On Sat, 2004-02-14 at 11:32, will hill wrote:
> Are you telling me that Microsoft has fewer resources than 
> the people at OpenBSD and must keep their source to themselves 
> or suffer a security disaster?  Microsoft is once again trying 
> to blame others for their own failures.  Hiding your sloppy work
> does not make it secure.  People can and will find your holes with
>  or without the source code.  

Yes, I am telling you that the Microsoft has fewer dedicated and highly
knowledgeable individuals than the people at OpenBSD.

Yes, people can and will find holes without the source code.  With the
source code, it is much, much easier.  

> Code quality does come from software freedom.  Software that is free 
> will evolve or die.  That evolution is cheaper and more efficient than
> the closed source model, so you are always going to get more bang for
> your effort by making your code free or just using the free thing to 
> begin with.  The proof is as easy as reviewing uptimes and TCOs.  
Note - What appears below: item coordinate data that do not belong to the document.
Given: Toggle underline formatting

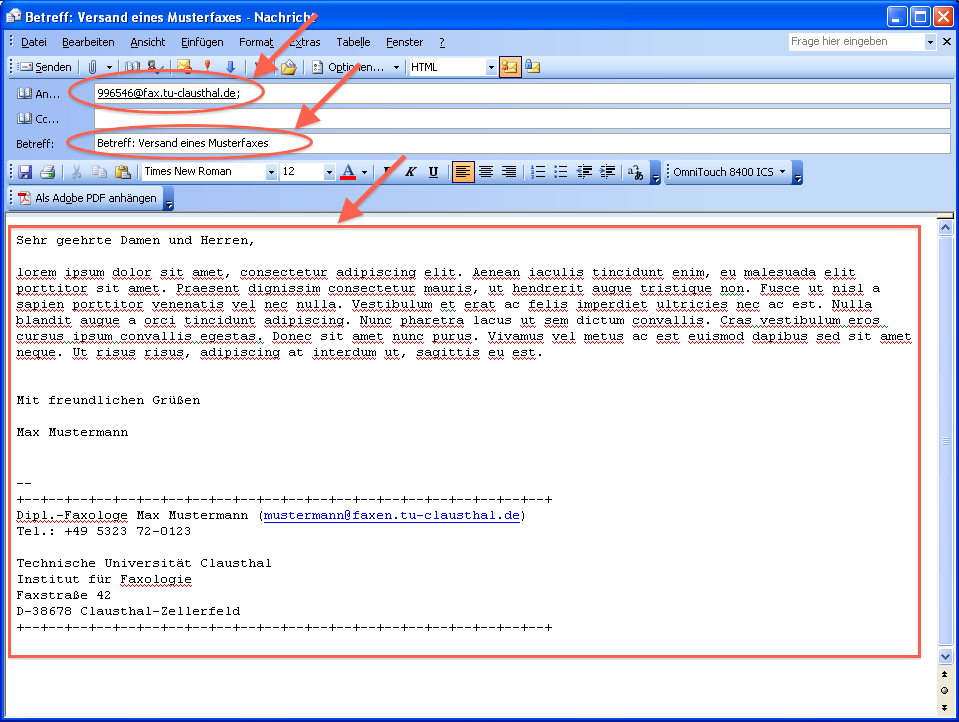Looking at the screenshot, I should coord(433,172).
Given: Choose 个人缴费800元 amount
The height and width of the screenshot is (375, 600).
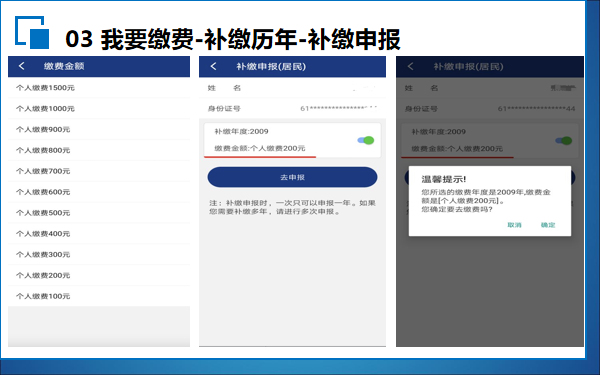Looking at the screenshot, I should [99, 150].
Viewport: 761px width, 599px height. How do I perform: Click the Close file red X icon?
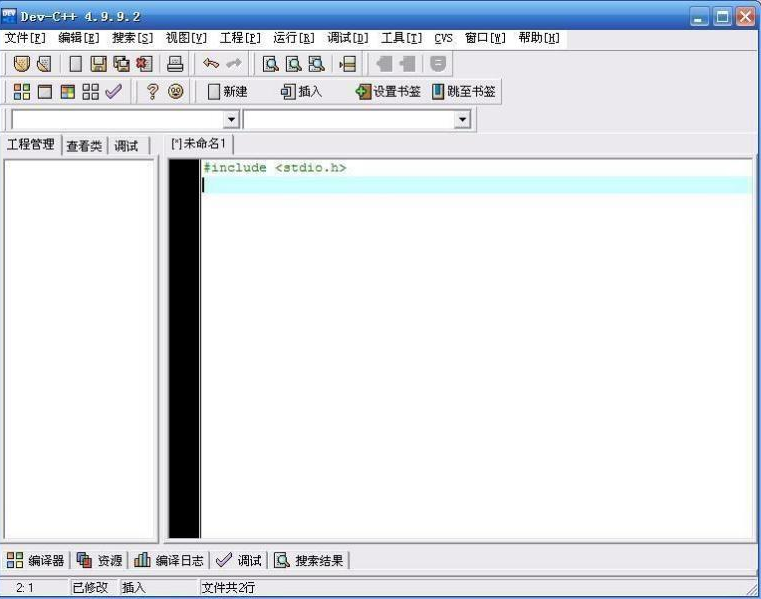point(143,64)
I think somewhere down the line that you came under the assumption that
I was arguing against software freedom.  And the only thing that I am
arguing is that open source software has a superior track record in
regards to finding (and patching) bugs or security holes than
proprietary, closed-source software.  This is what makes it more secure
than most closed-source packages.

But the fact remains that it is easier to exploit something when you
know everything about it, and far harder to exploit something when you
have to make guesses (even educated ones).